____ 抽出テキスト
よくテレビに映る会見場といえば、首相官邸で行われる内閣記者会主催の会見だろう。いつもは、菅官房長官が1日2回、記者の取材に応じる。ときには、安倍首相の会見も。記者の質問がまだあるのに、会見を打ち切ったことが非難されたことも記憶に新しい。

その会見映像を見てわかるのだが、ほとんどの記者はノートにメモをするのではなく、パソコンに打ち込んでいる。学生時代から、教師の板書や発言をノートにメモしてきた世代からすると、いきなりパソコンというのは、なかなか慣れない。だから、ついて行けないなあ、という劣等感にさいなまれている。

とはいえ、会見というのは、その発言者の表情をチェックするのも仕事だと思う。笑顔なのか怒りの表情なのか、もしくは苦虫をかみつぶした形相なのかで、発言のニュアンスも違ってくる。なのに、なぜパソコンに打ち込むのを優先させるのかというと、締め切り時間に余裕のある新聞ではなく、ネットや配信のための記事を書くためだ。

前任者に聞くと、この記事出稿の速さを競うために、質問を避ける記者もいるのだとか。意地悪な言い方にはなるが、質問した記者の答えを、質問していない記者が真っ先に原稿を書いているのが現状だ。
________
____ 提供データ
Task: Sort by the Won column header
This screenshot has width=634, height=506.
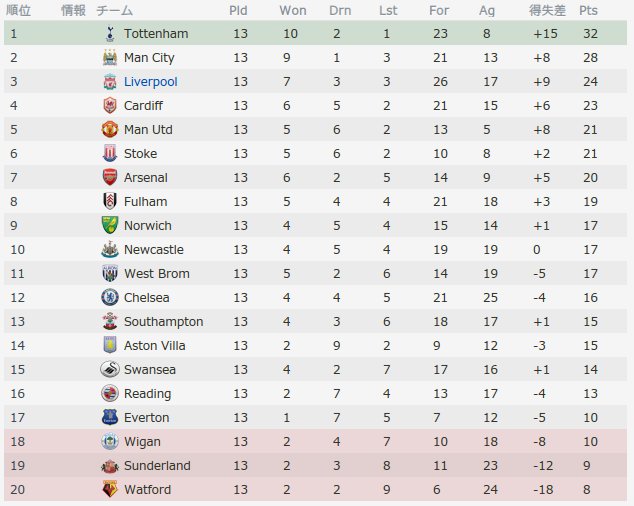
________
課題の目的
記者会見でメモをパソコンに打ち込む記者についての文章を、最後の一文の後から書き継ぐこと。

記述回答
芸能の取材現場でも、そんな光景は多々あった。まったく質問せず、別の記者が質問した内容を、ひたすらメモり録音し、記事を量産させる記者も多い。別に法令に違反しているわけではないのだが、取材する側のモラルとしてはいかがなものかと思う。

おっさん記者が、昔を懐かしがり、うっとうしいことを言っているんだと思う方もいると思う。たしかに、先の首相の会見でも事前の質問通告などが暴露され、会見自体の形骸化も指摘された。取材される側とする側の緊迫したやりとりそのものが、もはや存在しないのかもしれない。

もっとも、冒頭のテレビ局の会見では、当該人物が、ひたすら、部下が用意した資料を棒読みしていたことにも驚いた。そのペーパーを会見時にもらえれば、コピペして、すぐに原稿を量産できるのになあと、不届きにも思ったことは言うまでもない。